That changed this past Sunday night when AMC’s Mad Men used the “Tomorrow Never Knows” in an episode that partially chronicled protagonist Don Draper’s attempt to understand the youth culture. As part of his efforts, Draper puts “Revolver” on the stereo and listens to the tune, the last track on the album. Released in 1966, the song marks a bit of turning point musically for the band and era as it showcase the band’s experiments with psychedelia. Lennon used Timothy Leary’s The Psychedelic Experience: A Manual Based on the Tibetan Book of the Dead as inspiration for the lyrics.
Draper is befuddled by the song, but Mad Men creator Matthew Weiner wasn’t confused one bit.

Weiner wanted the music of the actual Beatles on his show and that tune in particular. “It was always my feeling that the show lacked a certain authenticity because we never could have an actual master recording of the Beatles performing,” Weiner told the New York Times. “Not just someone singing their song or a version of their song, but them, doing a song in the show. It always felt to me like a flaw. Because they are the band, probably, of the 20th century.”
And so Weiner and his team did everything they could to make it happen. They’d been rejected before on other songs by Apple Corps, the Beatles' company that signed a landmark deal with that other Apple in 2010, but did not give up. In order to get “Tomorrow” onto the show, Weiner had to do something he isn’t a big fan of: share his story line with an outside entity. And, of course, fork over about $250,000.

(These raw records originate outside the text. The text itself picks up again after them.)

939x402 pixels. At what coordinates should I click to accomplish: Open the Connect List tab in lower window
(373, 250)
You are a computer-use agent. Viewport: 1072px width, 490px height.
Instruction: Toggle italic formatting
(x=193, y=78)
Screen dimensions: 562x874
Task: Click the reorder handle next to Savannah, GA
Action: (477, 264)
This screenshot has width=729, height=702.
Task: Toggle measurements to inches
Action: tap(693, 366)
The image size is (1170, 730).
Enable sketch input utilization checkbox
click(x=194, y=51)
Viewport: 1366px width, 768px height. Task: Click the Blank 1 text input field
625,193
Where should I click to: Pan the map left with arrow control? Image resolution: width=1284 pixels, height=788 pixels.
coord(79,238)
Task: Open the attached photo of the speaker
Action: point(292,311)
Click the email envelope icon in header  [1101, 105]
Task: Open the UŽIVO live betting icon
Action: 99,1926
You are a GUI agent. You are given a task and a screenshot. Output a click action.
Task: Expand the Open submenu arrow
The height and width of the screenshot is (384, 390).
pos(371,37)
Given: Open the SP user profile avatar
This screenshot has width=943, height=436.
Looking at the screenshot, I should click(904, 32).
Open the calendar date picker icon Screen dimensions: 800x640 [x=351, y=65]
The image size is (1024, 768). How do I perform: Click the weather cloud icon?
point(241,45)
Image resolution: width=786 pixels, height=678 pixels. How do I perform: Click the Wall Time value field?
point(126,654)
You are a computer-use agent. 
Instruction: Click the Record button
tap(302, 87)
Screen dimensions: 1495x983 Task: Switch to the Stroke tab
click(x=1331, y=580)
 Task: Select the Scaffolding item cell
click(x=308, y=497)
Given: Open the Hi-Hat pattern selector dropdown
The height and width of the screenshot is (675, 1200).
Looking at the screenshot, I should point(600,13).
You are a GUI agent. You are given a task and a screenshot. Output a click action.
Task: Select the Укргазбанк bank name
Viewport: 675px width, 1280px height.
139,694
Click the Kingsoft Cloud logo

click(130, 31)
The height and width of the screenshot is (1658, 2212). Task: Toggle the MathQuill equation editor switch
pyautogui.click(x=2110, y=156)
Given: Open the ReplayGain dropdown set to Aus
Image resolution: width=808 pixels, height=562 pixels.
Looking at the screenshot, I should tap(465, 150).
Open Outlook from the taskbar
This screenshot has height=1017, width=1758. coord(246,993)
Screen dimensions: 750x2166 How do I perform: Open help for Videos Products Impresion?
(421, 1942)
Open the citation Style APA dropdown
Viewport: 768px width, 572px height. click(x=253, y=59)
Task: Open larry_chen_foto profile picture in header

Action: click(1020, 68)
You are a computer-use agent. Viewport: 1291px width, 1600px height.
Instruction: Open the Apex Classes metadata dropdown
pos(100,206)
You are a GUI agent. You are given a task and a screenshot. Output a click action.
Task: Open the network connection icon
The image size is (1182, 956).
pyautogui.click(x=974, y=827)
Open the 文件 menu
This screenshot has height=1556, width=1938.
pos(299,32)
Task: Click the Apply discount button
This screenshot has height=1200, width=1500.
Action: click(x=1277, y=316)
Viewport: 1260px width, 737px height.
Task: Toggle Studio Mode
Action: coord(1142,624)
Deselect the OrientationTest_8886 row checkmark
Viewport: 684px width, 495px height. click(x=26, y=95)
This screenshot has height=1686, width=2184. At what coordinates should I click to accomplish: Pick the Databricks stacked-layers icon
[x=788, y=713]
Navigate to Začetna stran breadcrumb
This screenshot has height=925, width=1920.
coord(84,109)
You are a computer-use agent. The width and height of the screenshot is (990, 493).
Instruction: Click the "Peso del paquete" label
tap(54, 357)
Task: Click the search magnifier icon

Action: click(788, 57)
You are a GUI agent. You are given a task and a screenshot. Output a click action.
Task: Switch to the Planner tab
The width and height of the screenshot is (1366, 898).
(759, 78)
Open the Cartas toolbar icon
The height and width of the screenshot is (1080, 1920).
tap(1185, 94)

“Whatever people think, this is not about money,” Weiner told the Times. “It never is. They are concerned about their legacy and their artistic impact.” And they have been extremely protective of that. The Times notes that the tune’s use on the show “is likely one of the only times that a Beatles track has been used in a TV show.”
In the five years that Jeff Jones, the head of Apple Corps, has been there, there has never been another such license and Weiner “said he was told it was the only time a Beatles song has been in a television show, other than the band’s live performances,” the Times reports.
In the end, both brands benefit and a new piece of Beatles trivia has been made.